• [Task to carry out] The records that follow must be printed exactly as they are.

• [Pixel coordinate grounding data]
********************

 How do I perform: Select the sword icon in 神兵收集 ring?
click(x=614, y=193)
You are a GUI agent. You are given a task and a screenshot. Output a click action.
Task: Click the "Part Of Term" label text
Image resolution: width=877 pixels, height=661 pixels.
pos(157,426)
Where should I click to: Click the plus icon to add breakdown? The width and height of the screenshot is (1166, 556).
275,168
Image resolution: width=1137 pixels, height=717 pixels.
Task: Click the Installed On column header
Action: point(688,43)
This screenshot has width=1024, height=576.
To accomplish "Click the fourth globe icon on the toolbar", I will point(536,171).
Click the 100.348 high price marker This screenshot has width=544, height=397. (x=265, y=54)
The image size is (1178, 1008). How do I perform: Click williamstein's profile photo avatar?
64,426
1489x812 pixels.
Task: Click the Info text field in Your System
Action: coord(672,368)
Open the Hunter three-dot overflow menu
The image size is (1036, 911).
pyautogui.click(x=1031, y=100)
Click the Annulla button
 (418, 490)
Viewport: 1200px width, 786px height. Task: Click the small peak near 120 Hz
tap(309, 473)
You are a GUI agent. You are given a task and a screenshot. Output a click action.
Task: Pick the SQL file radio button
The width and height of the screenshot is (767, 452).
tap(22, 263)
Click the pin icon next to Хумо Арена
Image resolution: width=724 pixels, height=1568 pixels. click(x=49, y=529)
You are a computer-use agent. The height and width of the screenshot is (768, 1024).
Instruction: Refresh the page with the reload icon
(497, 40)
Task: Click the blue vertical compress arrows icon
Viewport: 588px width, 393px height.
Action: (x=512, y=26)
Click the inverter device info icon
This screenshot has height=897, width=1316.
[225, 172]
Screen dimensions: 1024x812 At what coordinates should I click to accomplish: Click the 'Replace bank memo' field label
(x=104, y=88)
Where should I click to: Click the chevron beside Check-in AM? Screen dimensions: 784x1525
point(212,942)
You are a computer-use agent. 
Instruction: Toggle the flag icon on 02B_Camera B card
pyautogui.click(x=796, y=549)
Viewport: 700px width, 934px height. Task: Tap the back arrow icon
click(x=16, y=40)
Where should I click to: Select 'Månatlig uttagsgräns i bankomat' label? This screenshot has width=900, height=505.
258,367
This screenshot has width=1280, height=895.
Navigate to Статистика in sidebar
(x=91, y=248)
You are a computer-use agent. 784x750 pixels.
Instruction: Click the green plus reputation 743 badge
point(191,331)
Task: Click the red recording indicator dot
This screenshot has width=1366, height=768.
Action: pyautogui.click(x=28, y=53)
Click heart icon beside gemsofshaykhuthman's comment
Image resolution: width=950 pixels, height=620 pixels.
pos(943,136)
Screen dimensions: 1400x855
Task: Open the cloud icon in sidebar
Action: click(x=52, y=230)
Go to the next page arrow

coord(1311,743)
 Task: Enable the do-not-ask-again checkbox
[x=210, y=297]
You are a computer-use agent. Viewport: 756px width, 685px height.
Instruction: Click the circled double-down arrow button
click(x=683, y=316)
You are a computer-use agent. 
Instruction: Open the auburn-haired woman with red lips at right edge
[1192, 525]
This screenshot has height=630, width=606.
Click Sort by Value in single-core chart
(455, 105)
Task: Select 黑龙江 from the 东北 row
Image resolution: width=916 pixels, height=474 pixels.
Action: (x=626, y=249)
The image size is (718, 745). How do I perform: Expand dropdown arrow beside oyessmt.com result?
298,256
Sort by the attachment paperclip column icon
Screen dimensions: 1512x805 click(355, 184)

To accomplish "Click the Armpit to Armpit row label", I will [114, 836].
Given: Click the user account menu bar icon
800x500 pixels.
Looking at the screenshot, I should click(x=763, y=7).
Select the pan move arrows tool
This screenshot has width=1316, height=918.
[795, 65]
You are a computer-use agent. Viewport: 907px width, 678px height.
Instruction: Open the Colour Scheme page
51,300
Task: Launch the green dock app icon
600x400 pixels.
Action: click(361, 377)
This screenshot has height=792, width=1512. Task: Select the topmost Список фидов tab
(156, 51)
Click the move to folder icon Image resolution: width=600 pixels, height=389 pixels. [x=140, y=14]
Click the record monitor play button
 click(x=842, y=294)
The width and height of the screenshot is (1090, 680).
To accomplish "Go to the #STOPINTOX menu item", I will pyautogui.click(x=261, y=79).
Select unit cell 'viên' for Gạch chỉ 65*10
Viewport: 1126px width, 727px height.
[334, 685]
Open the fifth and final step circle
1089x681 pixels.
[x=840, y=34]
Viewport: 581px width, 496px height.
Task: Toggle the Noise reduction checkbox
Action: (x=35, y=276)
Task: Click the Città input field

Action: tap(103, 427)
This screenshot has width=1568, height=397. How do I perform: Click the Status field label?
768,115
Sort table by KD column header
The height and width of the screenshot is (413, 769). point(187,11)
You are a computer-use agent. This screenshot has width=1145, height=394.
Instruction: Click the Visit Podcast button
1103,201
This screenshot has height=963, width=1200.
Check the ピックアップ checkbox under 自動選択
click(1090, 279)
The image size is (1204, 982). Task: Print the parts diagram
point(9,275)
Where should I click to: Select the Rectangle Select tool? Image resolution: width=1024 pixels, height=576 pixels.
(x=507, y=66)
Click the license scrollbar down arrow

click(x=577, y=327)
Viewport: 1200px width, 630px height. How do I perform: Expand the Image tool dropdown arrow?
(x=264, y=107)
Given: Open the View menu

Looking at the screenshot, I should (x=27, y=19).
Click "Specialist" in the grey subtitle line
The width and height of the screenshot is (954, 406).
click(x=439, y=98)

********************

• [Result for this task]
 How do I perform: Select the sword icon in 神兵收集 ring?
click(x=614, y=193)
You are a GUI agent. You are given a task and a screenshot. Output a click action.
Task: Click the "Part Of Term" label text
Image resolution: width=877 pixels, height=661 pixels.
pos(157,426)
Where should I click to: Click the plus icon to add breakdown? The width and height of the screenshot is (1166, 556).
275,168
Image resolution: width=1137 pixels, height=717 pixels.
Task: Click the Installed On column header
Action: point(688,43)
This screenshot has width=1024, height=576.
To accomplish "Click the fourth globe icon on the toolbar", I will point(536,171).
Click the 100.348 high price marker This screenshot has width=544, height=397. (x=265, y=54)
The image size is (1178, 1008). How do I perform: Click williamstein's profile photo avatar?
64,426
1489x812 pixels.
Task: Click the Info text field in Your System
Action: coord(672,368)
Open the Hunter three-dot overflow menu
The image size is (1036, 911).
pyautogui.click(x=1031, y=100)
Click the Annulla button
 (418, 490)
Viewport: 1200px width, 786px height. Task: Click the small peak near 120 Hz
tap(309, 473)
You are a GUI agent. You are given a task and a screenshot. Output a click action.
Task: Pick the SQL file radio button
The width and height of the screenshot is (767, 452).
tap(22, 263)
Click the pin icon next to Хумо Арена
Image resolution: width=724 pixels, height=1568 pixels. click(x=49, y=529)
You are a computer-use agent. The height and width of the screenshot is (768, 1024).
Instruction: Refresh the page with the reload icon
(497, 40)
Task: Click the blue vertical compress arrows icon
Viewport: 588px width, 393px height.
Action: (x=512, y=26)
Click the inverter device info icon
This screenshot has height=897, width=1316.
[225, 172]
Screen dimensions: 1024x812 At what coordinates should I click to accomplish: Click the 'Replace bank memo' field label
(x=104, y=88)
Where should I click to: Click the chevron beside Check-in AM? Screen dimensions: 784x1525
point(212,942)
You are a computer-use agent. 
Instruction: Toggle the flag icon on 02B_Camera B card
pyautogui.click(x=796, y=549)
Viewport: 700px width, 934px height. Task: Tap the back arrow icon
click(x=16, y=40)
Where should I click to: Select 'Månatlig uttagsgräns i bankomat' label? This screenshot has width=900, height=505.
258,367
This screenshot has width=1280, height=895.
Navigate to Статистика in sidebar
(x=91, y=248)
You are a computer-use agent. 784x750 pixels.
Instruction: Click the green plus reputation 743 badge
point(191,331)
Task: Click the red recording indicator dot
This screenshot has width=1366, height=768.
Action: pyautogui.click(x=28, y=53)
Click heart icon beside gemsofshaykhuthman's comment
Image resolution: width=950 pixels, height=620 pixels.
pos(943,136)
Screen dimensions: 1400x855
Task: Open the cloud icon in sidebar
Action: click(x=52, y=230)
Go to the next page arrow

coord(1311,743)
 Task: Enable the do-not-ask-again checkbox
[x=210, y=297]
You are a computer-use agent. Viewport: 756px width, 685px height.
Instruction: Click the circled double-down arrow button
click(x=683, y=316)
You are a computer-use agent. 
Instruction: Open the auburn-haired woman with red lips at right edge
[1192, 525]
This screenshot has height=630, width=606.
Click Sort by Value in single-core chart
(455, 105)
Task: Select 黑龙江 from the 东北 row
Image resolution: width=916 pixels, height=474 pixels.
Action: (x=626, y=249)
The image size is (718, 745). How do I perform: Expand dropdown arrow beside oyessmt.com result?
298,256
Sort by the attachment paperclip column icon
Screen dimensions: 1512x805 click(355, 184)

To accomplish "Click the Armpit to Armpit row label", I will [114, 836].
Given: Click the user account menu bar icon
800x500 pixels.
Looking at the screenshot, I should click(x=763, y=7).
Select the pan move arrows tool
This screenshot has width=1316, height=918.
[795, 65]
You are a computer-use agent. Viewport: 907px width, 678px height.
Instruction: Open the Colour Scheme page
51,300
Task: Launch the green dock app icon
600x400 pixels.
Action: click(361, 377)
This screenshot has height=792, width=1512. Task: Select the topmost Список фидов tab
(156, 51)
Click the move to folder icon Image resolution: width=600 pixels, height=389 pixels. [x=140, y=14]
Click the record monitor play button
 click(x=842, y=294)
The width and height of the screenshot is (1090, 680).
To accomplish "Go to the #STOPINTOX menu item", I will pyautogui.click(x=261, y=79).
Select unit cell 'viên' for Gạch chỉ 65*10
Viewport: 1126px width, 727px height.
[334, 685]
Open the fifth and final step circle
1089x681 pixels.
[x=840, y=34]
Viewport: 581px width, 496px height.
Task: Toggle the Noise reduction checkbox
Action: (x=35, y=276)
Task: Click the Città input field

Action: tap(103, 427)
This screenshot has width=1568, height=397. How do I perform: Click the Status field label?
768,115
Sort table by KD column header
The height and width of the screenshot is (413, 769). point(187,11)
You are a computer-use agent. This screenshot has width=1145, height=394.
Instruction: Click the Visit Podcast button
1103,201
This screenshot has height=963, width=1200.
Check the ピックアップ checkbox under 自動選択
click(1090, 279)
The image size is (1204, 982). Task: Print the parts diagram
point(9,275)
Where should I click to: Select the Rectangle Select tool? Image resolution: width=1024 pixels, height=576 pixels.
(x=507, y=66)
Click the license scrollbar down arrow

click(x=577, y=327)
Viewport: 1200px width, 630px height. How do I perform: Expand the Image tool dropdown arrow?
(x=264, y=107)
Given: Open the View menu

Looking at the screenshot, I should (x=27, y=19).
Click "Specialist" in the grey subtitle line
The width and height of the screenshot is (954, 406).
click(x=439, y=98)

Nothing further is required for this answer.